=== Section Start ===
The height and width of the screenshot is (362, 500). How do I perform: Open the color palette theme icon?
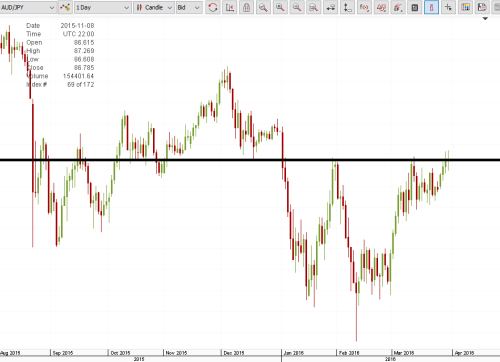pyautogui.click(x=465, y=7)
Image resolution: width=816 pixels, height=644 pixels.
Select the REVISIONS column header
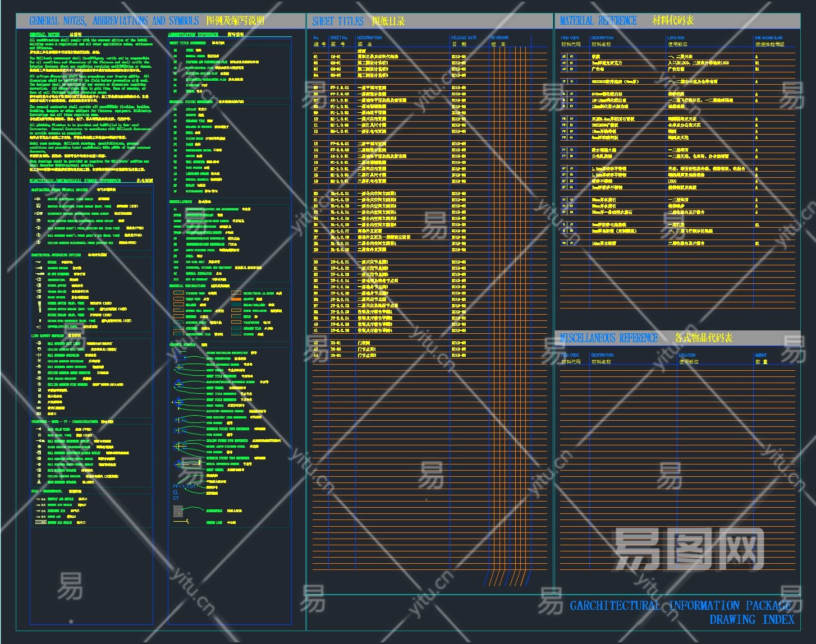(x=499, y=38)
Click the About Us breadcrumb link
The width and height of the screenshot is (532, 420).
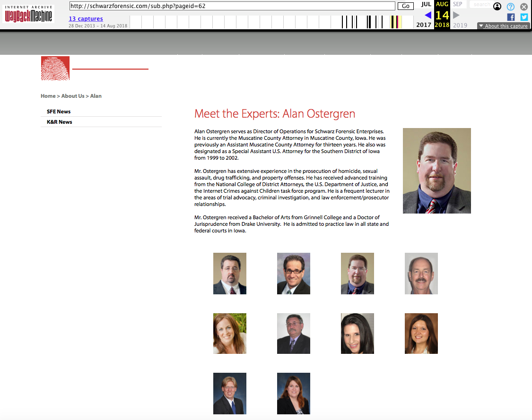coord(73,96)
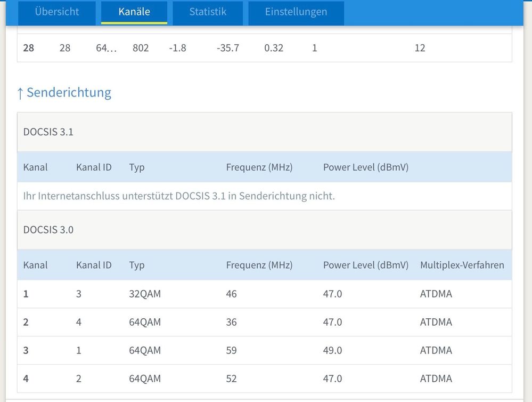This screenshot has width=532, height=402.
Task: Click the DOCSIS 3.1 not supported message
Action: click(x=179, y=196)
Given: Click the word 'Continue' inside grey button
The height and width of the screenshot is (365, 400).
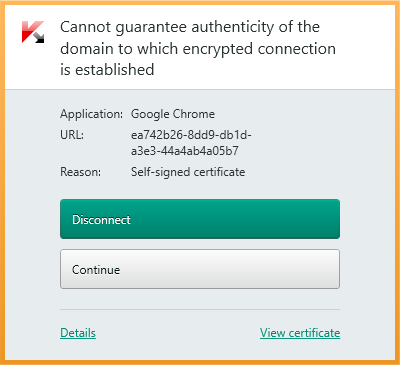Looking at the screenshot, I should tap(96, 269).
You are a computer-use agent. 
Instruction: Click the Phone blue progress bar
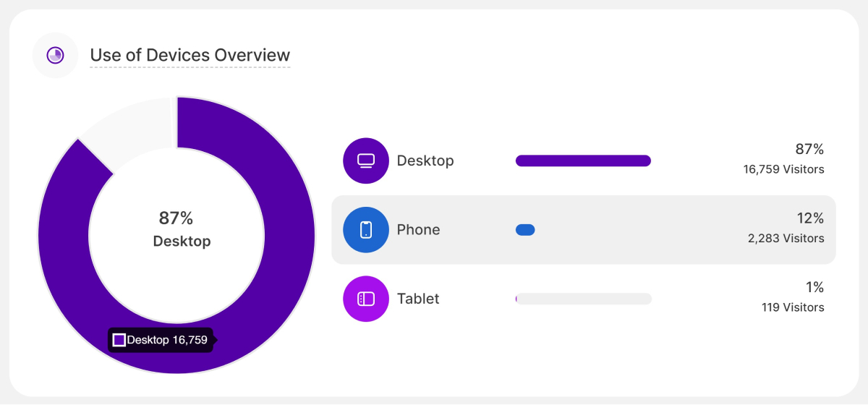tap(525, 230)
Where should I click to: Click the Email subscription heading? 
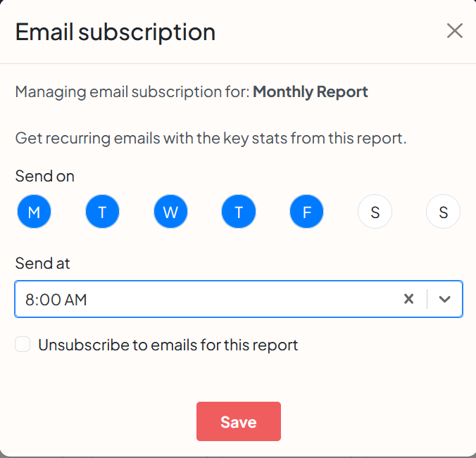[115, 32]
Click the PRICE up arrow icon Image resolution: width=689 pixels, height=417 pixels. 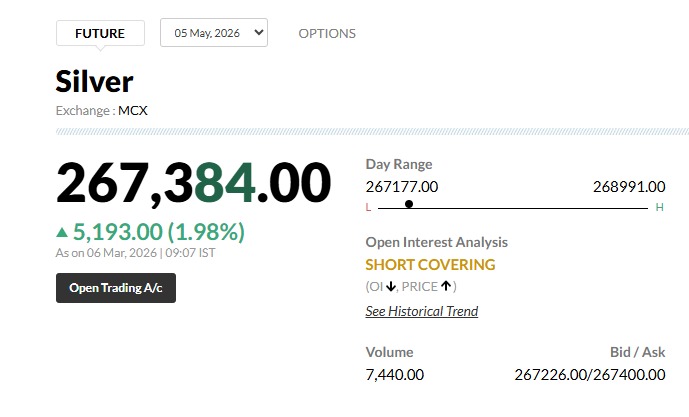pyautogui.click(x=446, y=287)
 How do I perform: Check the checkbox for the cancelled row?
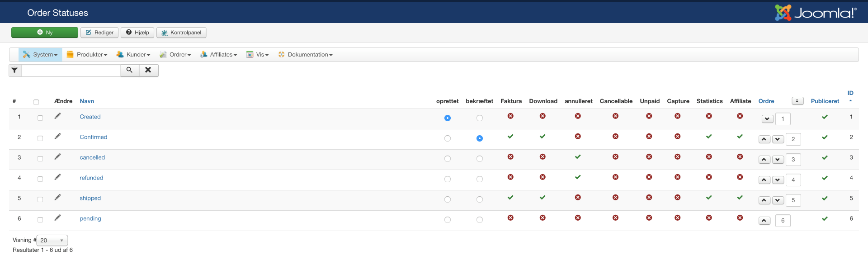click(40, 159)
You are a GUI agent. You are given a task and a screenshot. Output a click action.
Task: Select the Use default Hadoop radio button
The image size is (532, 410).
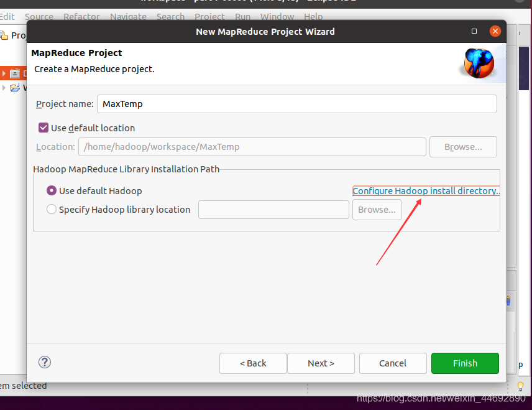(51, 191)
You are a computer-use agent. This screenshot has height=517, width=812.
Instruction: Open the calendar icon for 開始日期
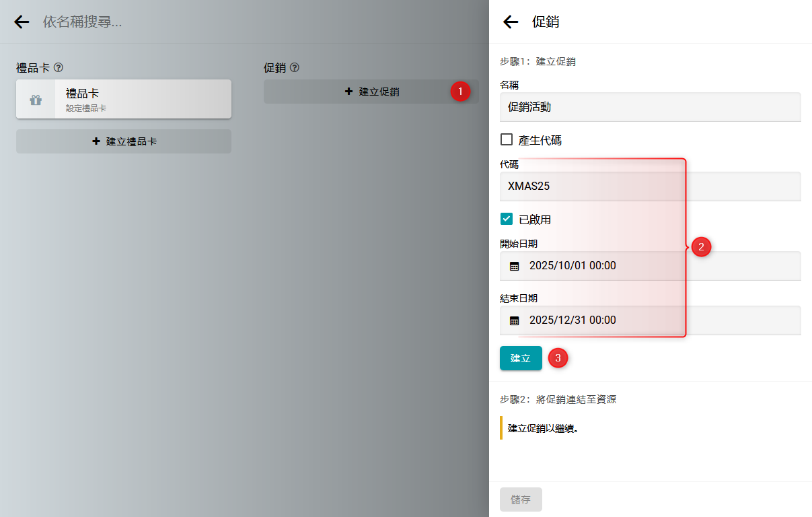pos(515,266)
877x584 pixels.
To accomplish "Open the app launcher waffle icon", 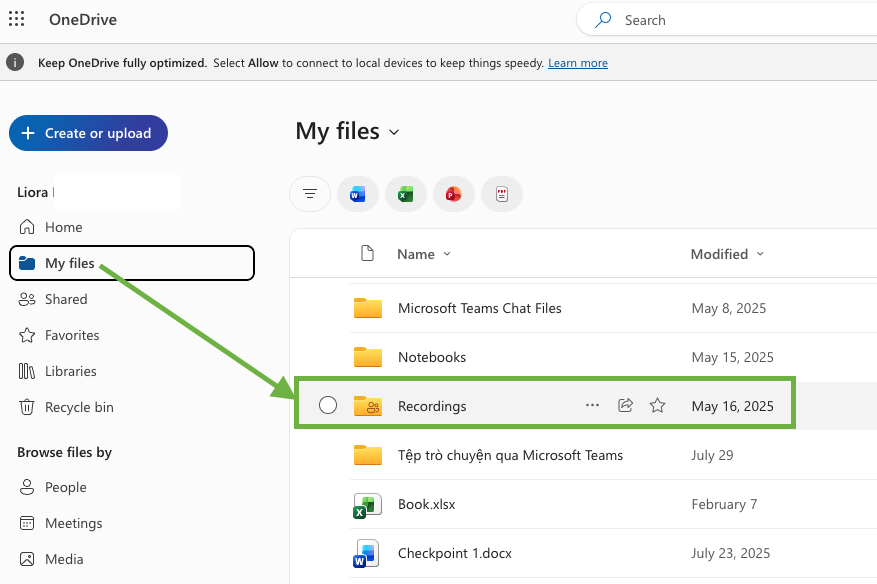I will (x=17, y=19).
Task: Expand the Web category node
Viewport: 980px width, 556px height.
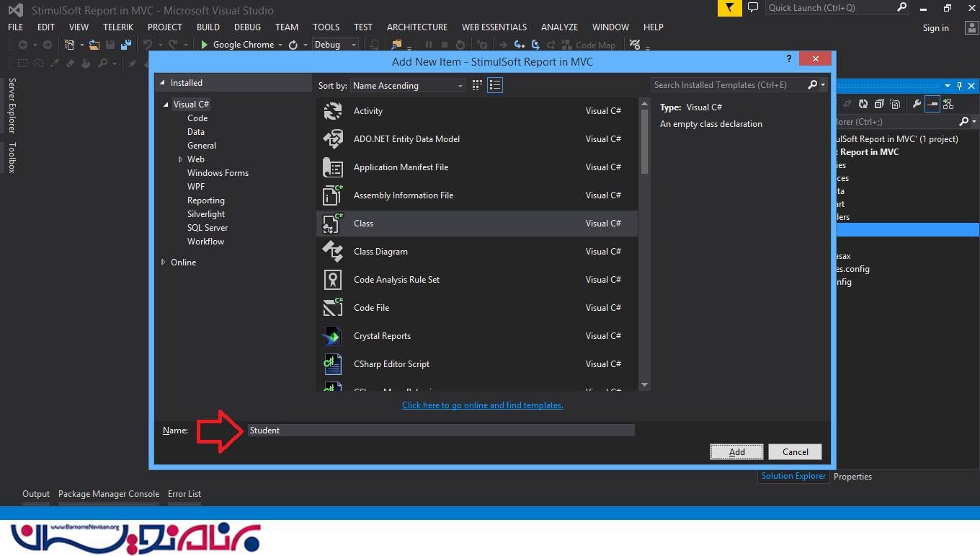Action: coord(181,159)
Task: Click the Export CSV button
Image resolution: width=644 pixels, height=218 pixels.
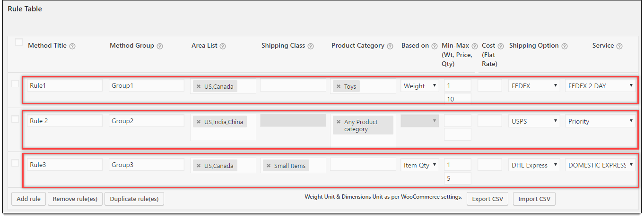Action: [487, 199]
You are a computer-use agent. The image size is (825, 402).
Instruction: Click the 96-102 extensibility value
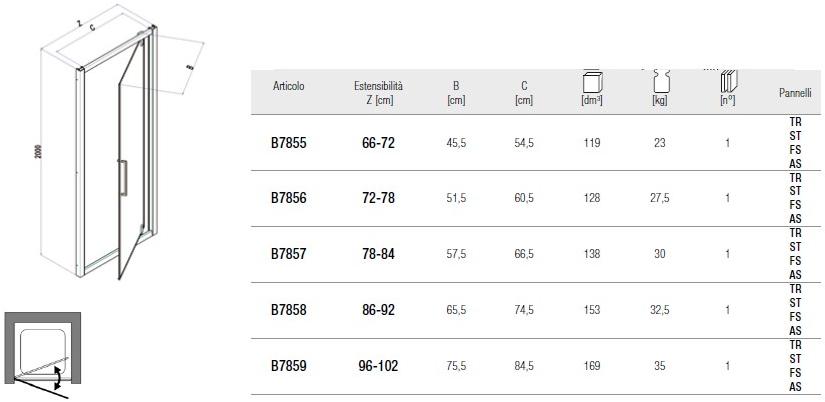378,366
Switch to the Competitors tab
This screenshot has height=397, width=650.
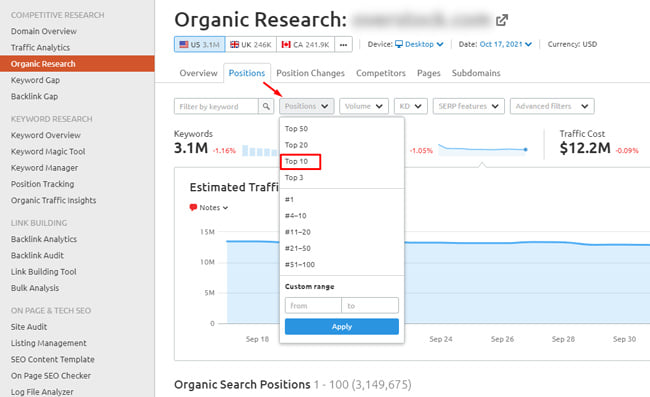pyautogui.click(x=381, y=73)
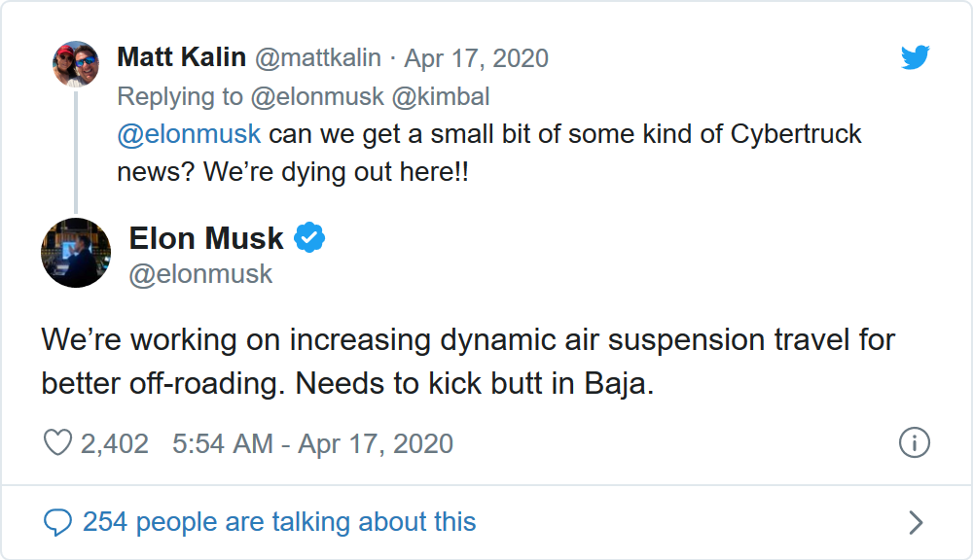View 254 people are talking about this

(x=279, y=522)
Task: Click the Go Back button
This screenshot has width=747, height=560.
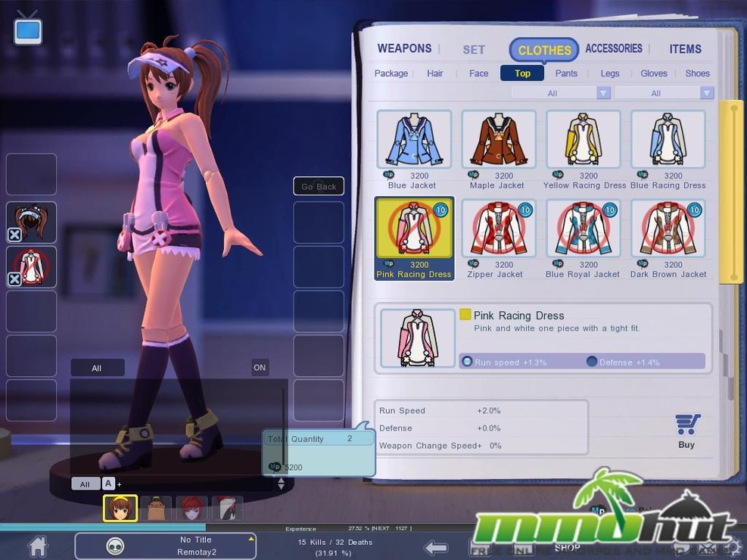Action: [319, 186]
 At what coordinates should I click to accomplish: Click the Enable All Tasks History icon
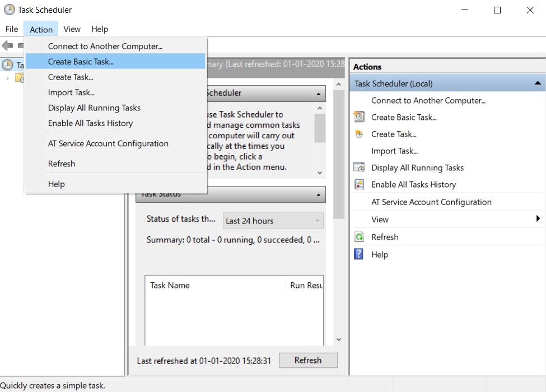coord(358,184)
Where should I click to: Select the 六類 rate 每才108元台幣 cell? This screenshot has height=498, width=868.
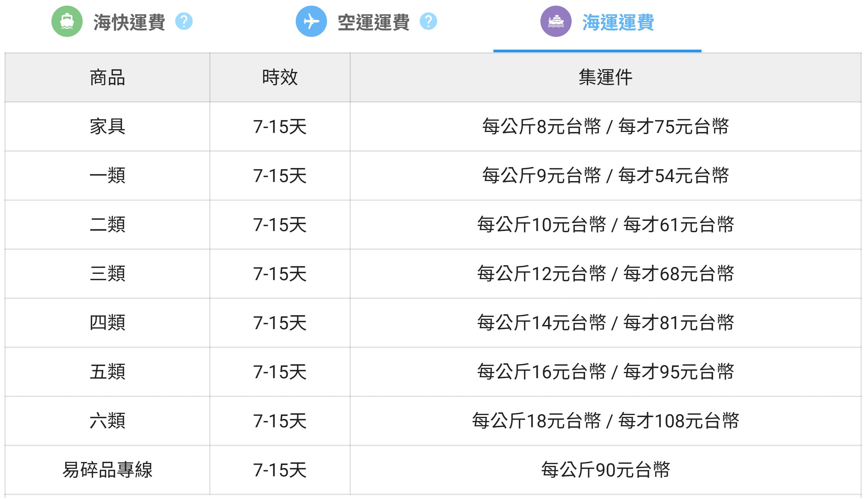click(x=679, y=421)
=== Section End ===
ABOUT THIS EXERCISE: Could you repeat, exactly and with nothing else, the lines from the one containing "Where should I click to: Select" through the last line of the records above, leaving out the pictures?

ANSWER AREA:
Where should I click to: Select the 六類 rate 每才108元台幣 cell? This screenshot has height=498, width=868.
click(x=679, y=421)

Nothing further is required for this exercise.